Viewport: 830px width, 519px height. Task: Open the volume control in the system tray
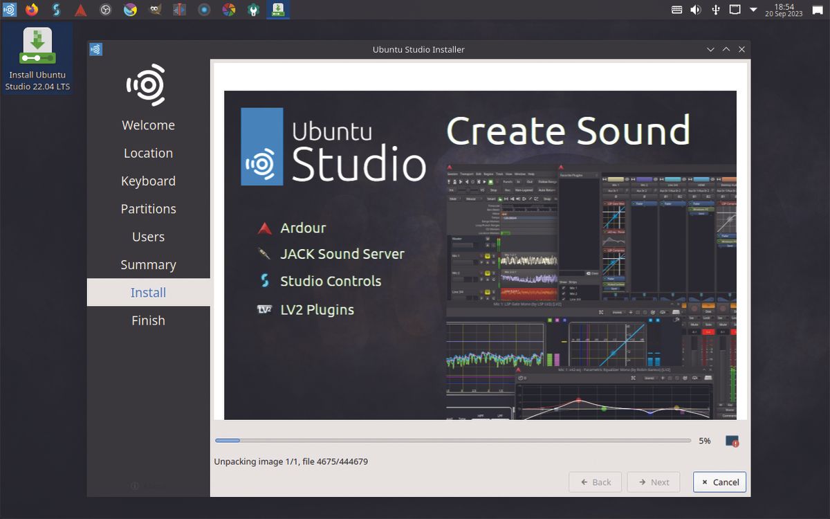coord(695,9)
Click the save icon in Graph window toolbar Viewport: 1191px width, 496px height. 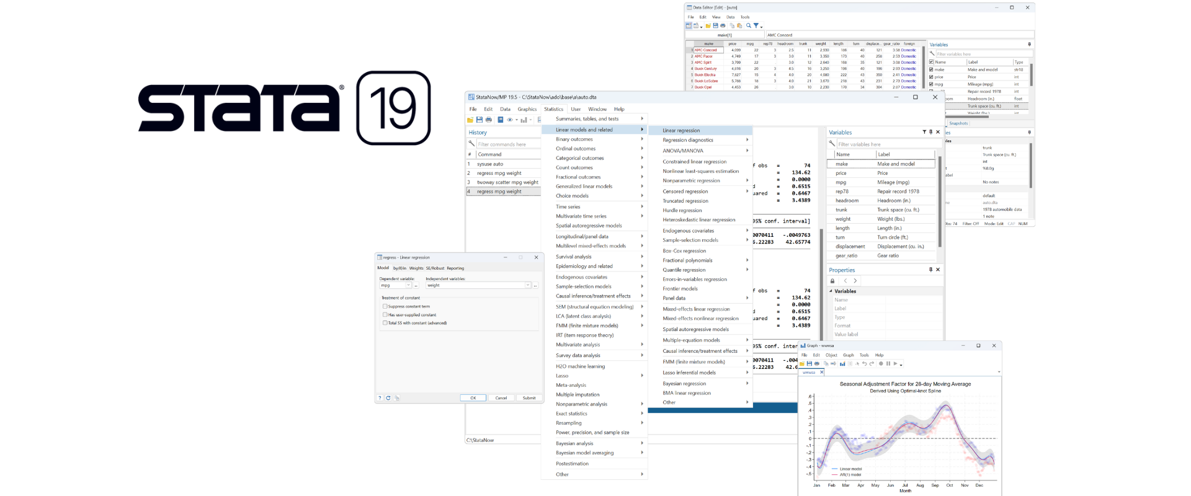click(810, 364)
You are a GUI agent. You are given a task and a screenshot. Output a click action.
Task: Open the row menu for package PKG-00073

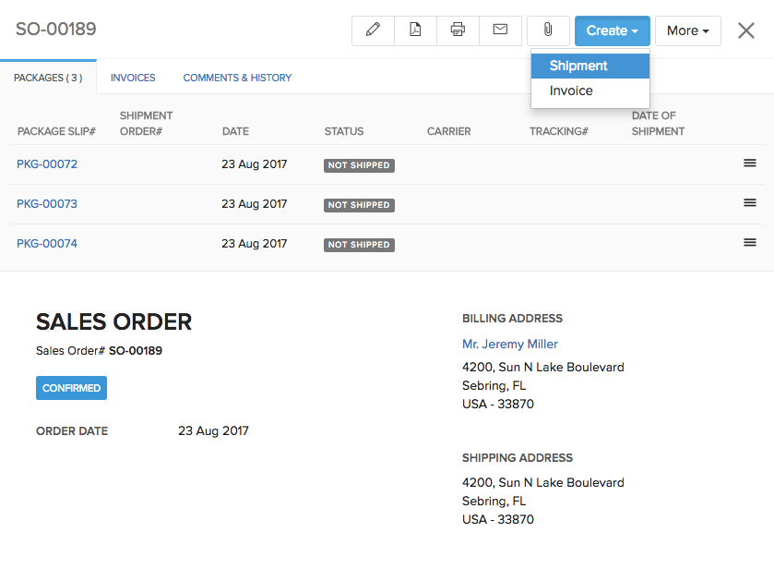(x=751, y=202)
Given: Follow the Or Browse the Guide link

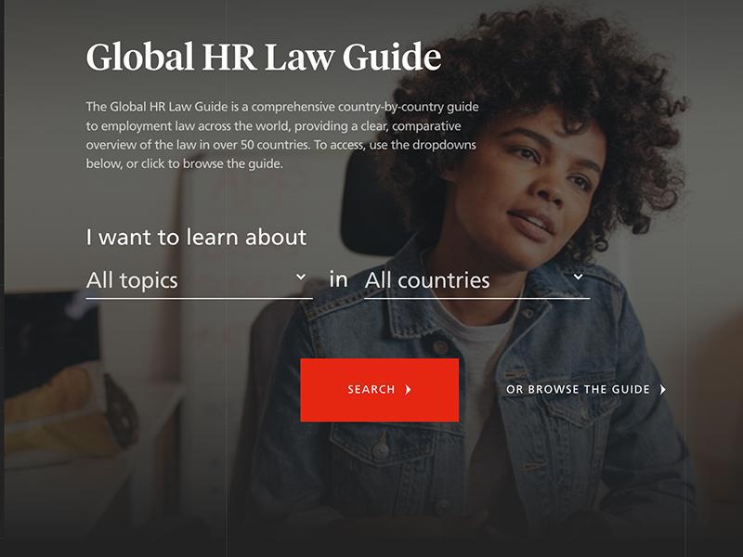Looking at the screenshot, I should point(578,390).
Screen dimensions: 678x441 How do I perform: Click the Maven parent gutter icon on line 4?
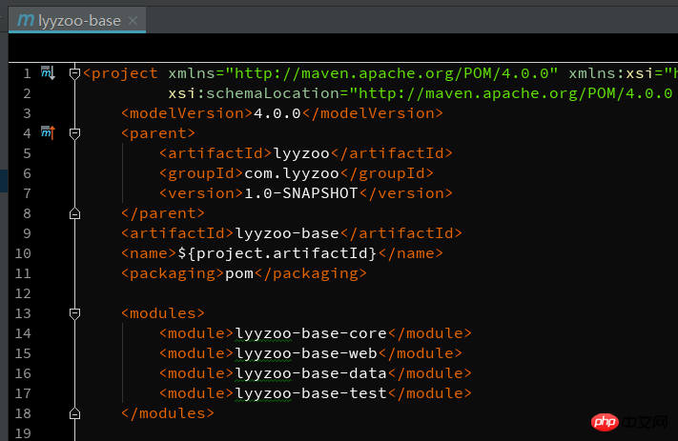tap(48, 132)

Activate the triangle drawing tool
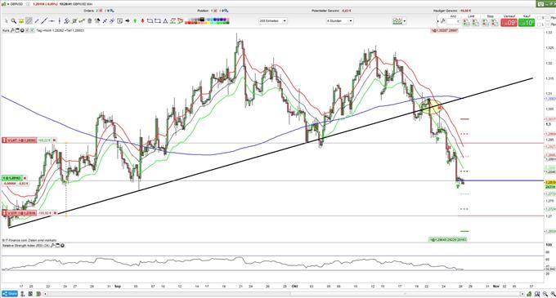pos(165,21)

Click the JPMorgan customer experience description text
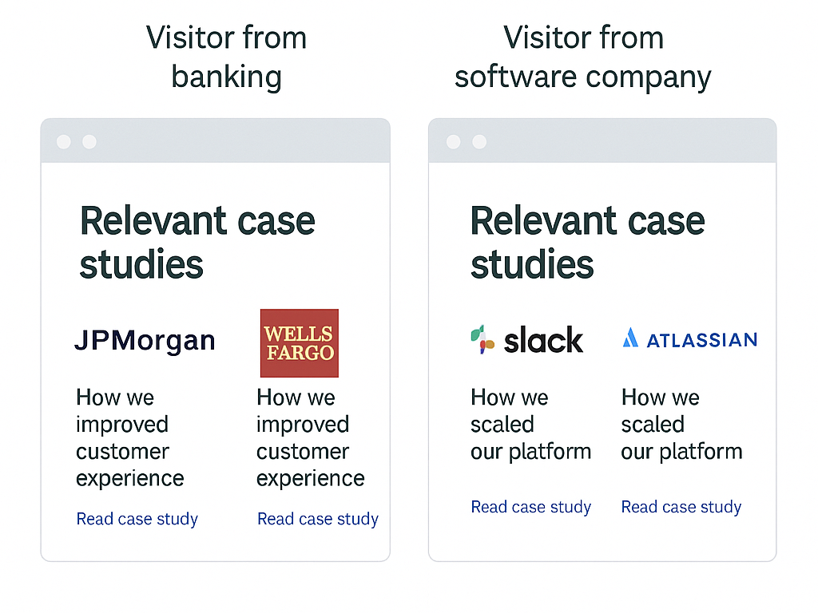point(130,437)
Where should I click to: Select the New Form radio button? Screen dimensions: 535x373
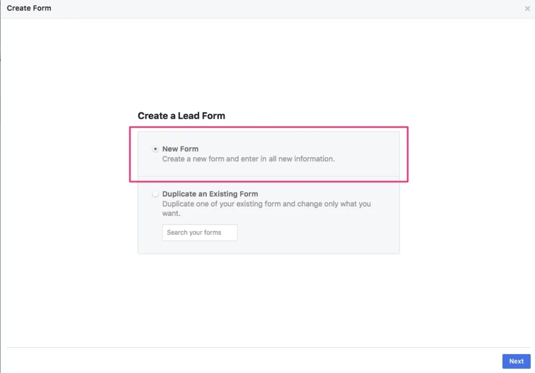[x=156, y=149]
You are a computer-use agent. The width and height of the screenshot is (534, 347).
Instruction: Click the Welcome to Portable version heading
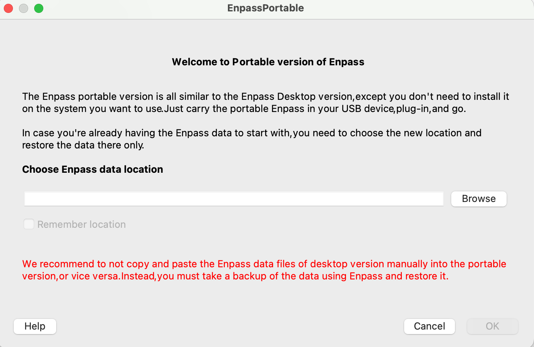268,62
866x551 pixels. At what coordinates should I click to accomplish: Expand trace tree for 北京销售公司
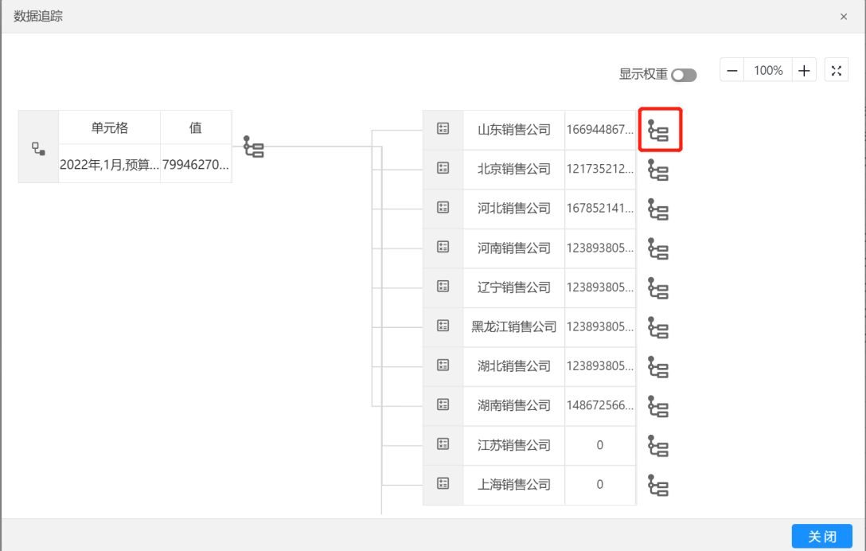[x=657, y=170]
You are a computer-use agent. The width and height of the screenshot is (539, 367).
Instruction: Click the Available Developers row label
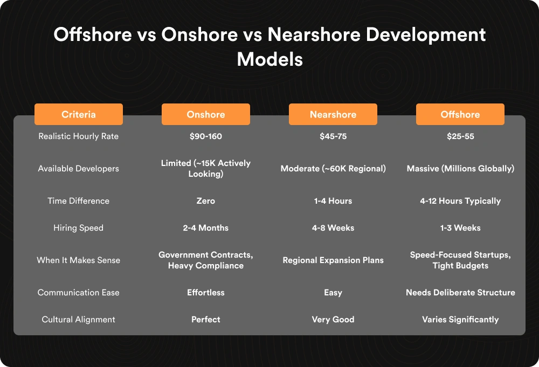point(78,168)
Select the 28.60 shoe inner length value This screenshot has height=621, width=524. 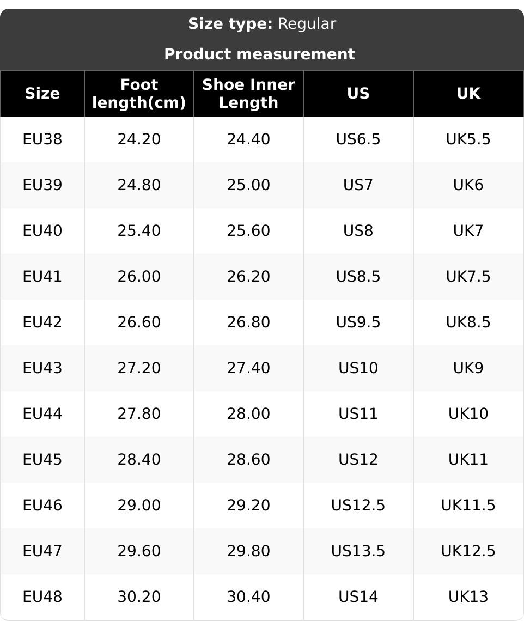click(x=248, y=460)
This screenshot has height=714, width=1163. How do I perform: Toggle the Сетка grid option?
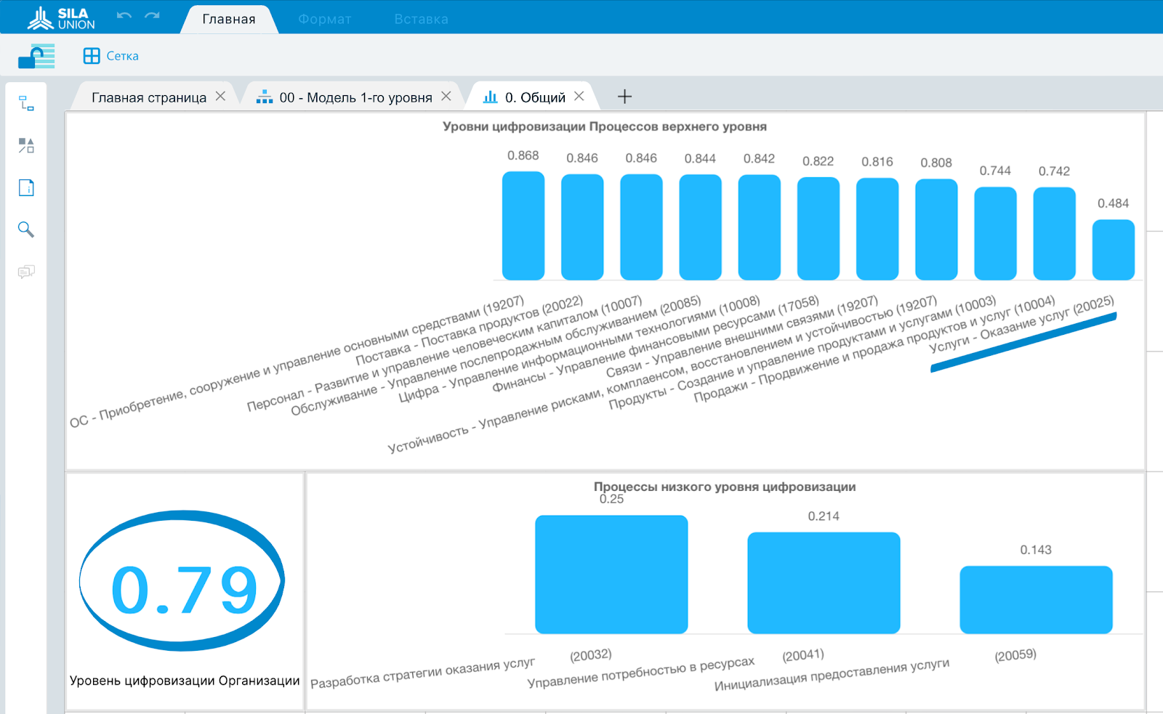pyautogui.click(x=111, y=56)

▶ [Problem requirements]
Skip the pictures and print exactly the lines from the one containing "This screenshot has height=714, width=1163." through the end of the records above.

▶ [Answer box]
This screenshot has height=714, width=1163. How do I perform: Toggle the Сетка grid option?
pyautogui.click(x=111, y=56)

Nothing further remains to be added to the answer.